### WHAT IS BEING ASKED
When the string "with" occurs in a line of the listing below, return that line.
□ □ □ □ □ □ □
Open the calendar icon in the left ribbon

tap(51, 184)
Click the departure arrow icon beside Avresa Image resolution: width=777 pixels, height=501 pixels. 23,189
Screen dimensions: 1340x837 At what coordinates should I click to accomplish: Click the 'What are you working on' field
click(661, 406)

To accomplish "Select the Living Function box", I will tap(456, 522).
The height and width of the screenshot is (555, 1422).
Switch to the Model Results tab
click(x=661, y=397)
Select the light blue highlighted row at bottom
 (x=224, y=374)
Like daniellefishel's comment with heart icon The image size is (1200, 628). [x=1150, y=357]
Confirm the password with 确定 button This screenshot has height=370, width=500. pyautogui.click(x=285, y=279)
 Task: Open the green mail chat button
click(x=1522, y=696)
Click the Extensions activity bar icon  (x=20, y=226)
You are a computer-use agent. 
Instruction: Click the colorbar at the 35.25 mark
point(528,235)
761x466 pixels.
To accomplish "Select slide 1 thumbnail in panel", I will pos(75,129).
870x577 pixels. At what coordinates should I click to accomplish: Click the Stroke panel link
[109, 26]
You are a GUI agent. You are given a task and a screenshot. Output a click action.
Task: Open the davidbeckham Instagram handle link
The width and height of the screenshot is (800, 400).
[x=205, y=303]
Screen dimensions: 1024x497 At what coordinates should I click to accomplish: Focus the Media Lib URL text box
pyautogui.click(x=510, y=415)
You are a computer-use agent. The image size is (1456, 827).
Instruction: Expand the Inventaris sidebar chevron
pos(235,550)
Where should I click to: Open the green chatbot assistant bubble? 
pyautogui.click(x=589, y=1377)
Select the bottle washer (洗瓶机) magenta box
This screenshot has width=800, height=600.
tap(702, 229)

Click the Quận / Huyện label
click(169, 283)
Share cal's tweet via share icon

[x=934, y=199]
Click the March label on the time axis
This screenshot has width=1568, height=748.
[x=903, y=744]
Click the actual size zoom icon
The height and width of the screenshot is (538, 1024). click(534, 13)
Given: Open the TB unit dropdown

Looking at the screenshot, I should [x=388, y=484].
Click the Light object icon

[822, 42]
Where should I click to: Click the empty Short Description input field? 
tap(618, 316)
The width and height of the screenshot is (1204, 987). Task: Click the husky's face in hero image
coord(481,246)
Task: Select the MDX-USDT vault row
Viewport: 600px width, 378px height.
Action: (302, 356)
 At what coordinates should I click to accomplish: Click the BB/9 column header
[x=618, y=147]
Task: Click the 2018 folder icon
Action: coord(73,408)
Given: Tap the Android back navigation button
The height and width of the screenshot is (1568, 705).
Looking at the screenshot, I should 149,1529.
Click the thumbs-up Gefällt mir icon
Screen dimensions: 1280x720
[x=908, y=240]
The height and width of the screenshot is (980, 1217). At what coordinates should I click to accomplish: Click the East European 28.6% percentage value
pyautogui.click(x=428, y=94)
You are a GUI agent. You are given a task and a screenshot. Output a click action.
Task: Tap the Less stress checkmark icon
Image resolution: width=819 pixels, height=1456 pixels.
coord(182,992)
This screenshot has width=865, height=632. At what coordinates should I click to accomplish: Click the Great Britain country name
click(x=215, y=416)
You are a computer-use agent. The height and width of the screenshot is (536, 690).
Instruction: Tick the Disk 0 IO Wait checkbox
□ □ □ □ □ □ □
### TASK RESPONSE
Like daniellefishel's comment with heart icon The image size is (1200, 628). [x=1150, y=357]
Confirm the password with 确定 button This screenshot has height=370, width=500. pyautogui.click(x=285, y=279)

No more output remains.